> What is required
Lines from the one containing "This screenshot has height=405, width=625." to the end of the records, both ends included and exactly as written, are the whole answer, and no pictures go in it.

── Data extract ──

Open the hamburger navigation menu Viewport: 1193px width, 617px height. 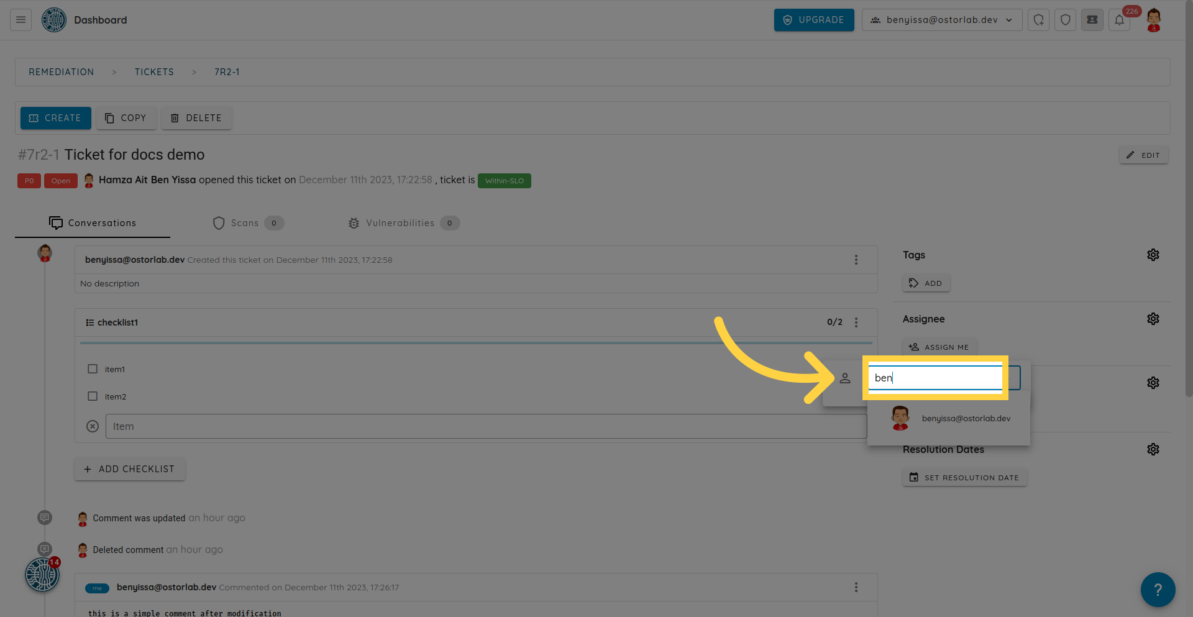click(21, 20)
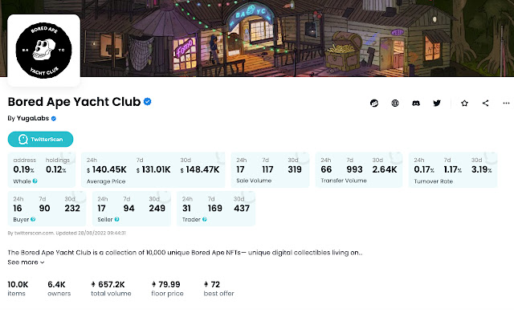Select the 6.4K owners stat
This screenshot has height=321, width=514.
(x=59, y=288)
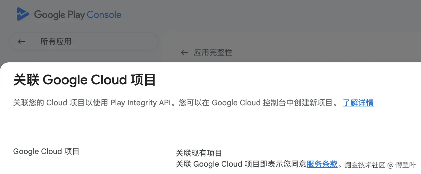Click the "Google Cloud 控制台" text in description
This screenshot has width=421, height=174.
248,103
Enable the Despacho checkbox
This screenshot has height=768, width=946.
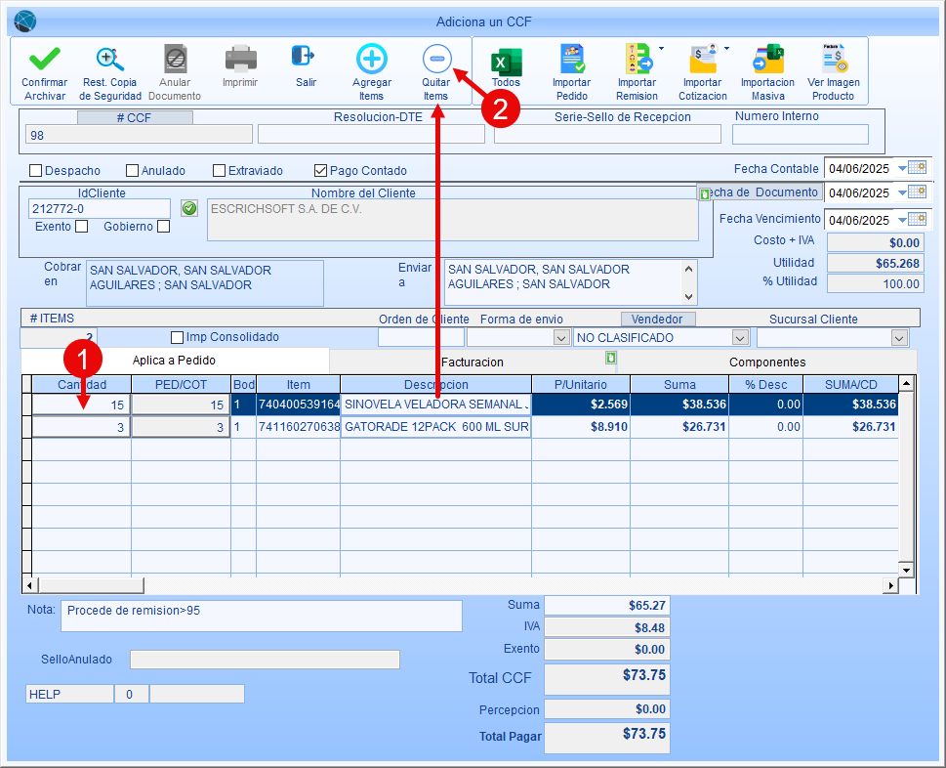point(36,171)
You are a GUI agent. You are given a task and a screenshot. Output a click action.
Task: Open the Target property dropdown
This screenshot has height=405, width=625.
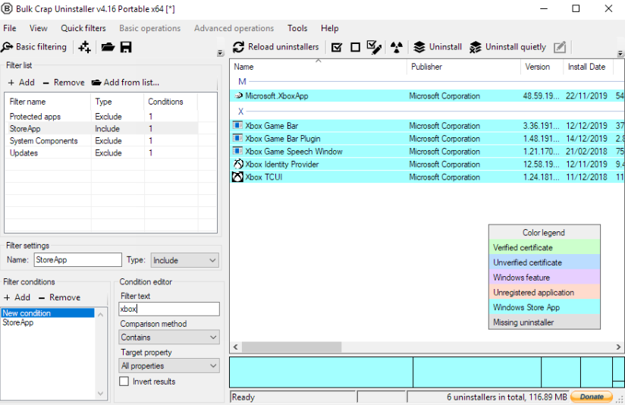pos(169,366)
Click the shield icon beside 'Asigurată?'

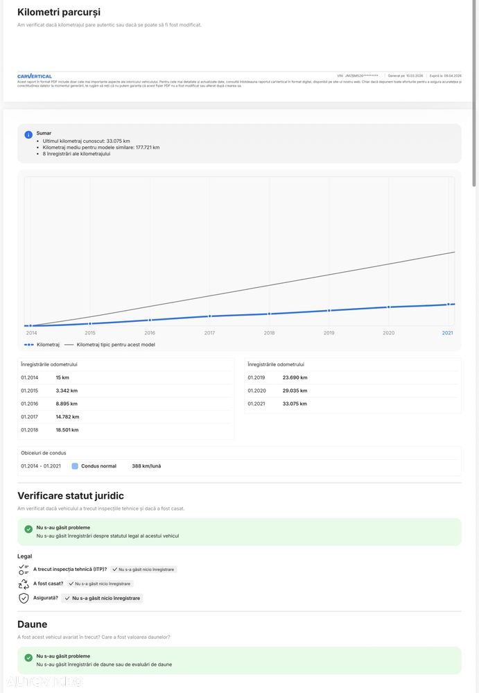pos(24,598)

───

> Response to the task
This screenshot has height=405, width=625.
pos(169,366)
Click the shield icon beside 'Asigurată?'

pos(24,598)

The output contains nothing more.